What if private data could be published effortlessly, without friction, fragmentation, or UI restrictions?

I’ve been experimenting recently with connecting local-first software to the AT Protocol (atproto). They share core ideals about user ownership and control, but they also offer different benefits as a result of their different approaches and goals. I was curious if combining them in a lightweight way would enable us to leverage some of the distinct benefits of each approach within the other context.

The local-first software movement is motivated by user-ownership and collaboration. Data lives on your device, enabling spinner-free interactions, yet it achieves this without locking you into any single specific device. Applications can be used while offline, without degrading the quality of the experience. Collaboration is seamless. Local-first data and local-first software operations mean security and privacy by default and greater user control. As a paradigm, local-first software provides a strong foundation for empowering users to have better software experiences and do more with our data.

The AT Protocol, on the other hand, is an “open, decentralized network for building social applications”. Although data is also user-owned, it is public and stored remotely in a Personal Data Server (PDS) which hosts your data repo, as well as signing keys. All of this is associated with a unique but portable user-owned identity.

A PDS, or Personal Data Server, is a server that hosts a user. A PDS will always store the user’s data repo and signing keys. It may also assign the user a handle and a DID.

https://atproto.com/guides/glossary#pds-personal-data-server

The AT Protocol champions interoperability and the idea of AppViews which provide flexible interfaces to interact with the canonical data stored in a user’s repo. This provides a flexible and verifiable foundation for users to consolidate their public data under a single public identity and present it in a variety of combinations and interfaces.

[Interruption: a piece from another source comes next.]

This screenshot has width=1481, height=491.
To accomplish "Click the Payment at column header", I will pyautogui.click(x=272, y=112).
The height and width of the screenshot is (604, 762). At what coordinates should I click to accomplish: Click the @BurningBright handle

An AppView is an application in the Atmosphere. It’s called an “AppView” because it’s just one view of the network. The canonical data lives in data repos which is hosted by PDSes, and that data can be viewed many different ways.

https://atproto.com/guides/glossary#app-view

Although local-first software and AT Protocol have drastically different goals, they both offer us better ways of interacting with our data, one in the context of data that’s private or shared among small groups and the other in the context of public data. My first exploration came from the observation that many types of data have a lifecycle which begins as private but moves to public.

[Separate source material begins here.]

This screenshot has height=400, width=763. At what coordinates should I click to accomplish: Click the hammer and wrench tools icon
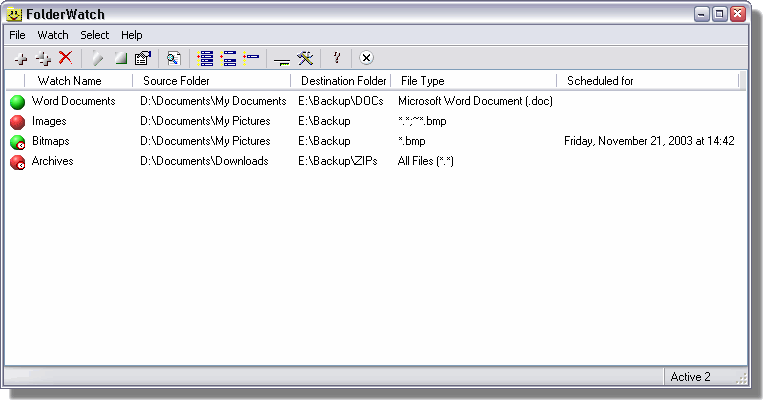click(x=306, y=59)
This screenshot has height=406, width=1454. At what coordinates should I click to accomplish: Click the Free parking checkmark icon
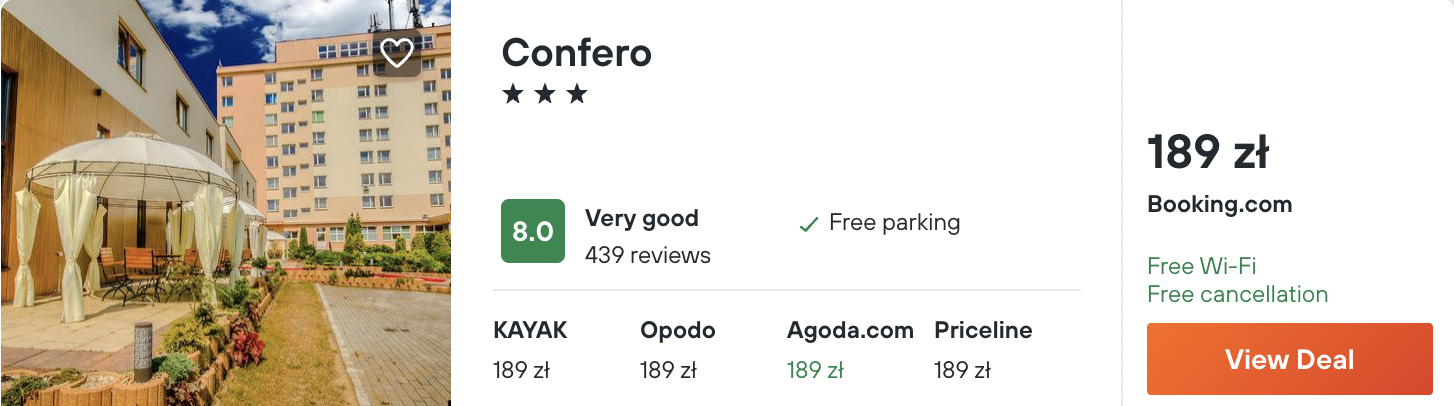click(x=809, y=224)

While I like local-first software for private or collaborative data, I find existing publishing patterns for local-first software to be too restrictive and to have unnecessary friction. I wanted to create a 1-click publishing pipeline to send local-first content directly to my PDS so that I can take advantage of the benefits of the local-first approach during the private stage of the data lifecycle but get all the benefits of atproto’s interoperability and flexible AppView interfaces once I’ve published my data to share with the world.

To explore this, I built a personal content curation app called Groundmist Library that takes this approach, with a 1-click publish to send any piece of content to your PDS. There’s a public view in the Groundmist Library app, but since the lexicon (atproto’s schema system) is published to the AT Protocol it’s simple to create alternative public AppViews, such as I’ve done in the “inputs” window at grjte.sh.

The Groundmist Library AppView is on the left; on the right, my personal website provides a different AppView of the same public data from my PDS.

Groundmist Library: curate privately, publish effortlessly

Groundmist Library allows you to keep an archive of creative work you’ve read, watched, and listened to that was worthy of attention. The idea is to enable you to build a single unified historical view of the inputs that you found valuable across all types of content and then to be able to share a chosen subset publicly while keeping the rest private.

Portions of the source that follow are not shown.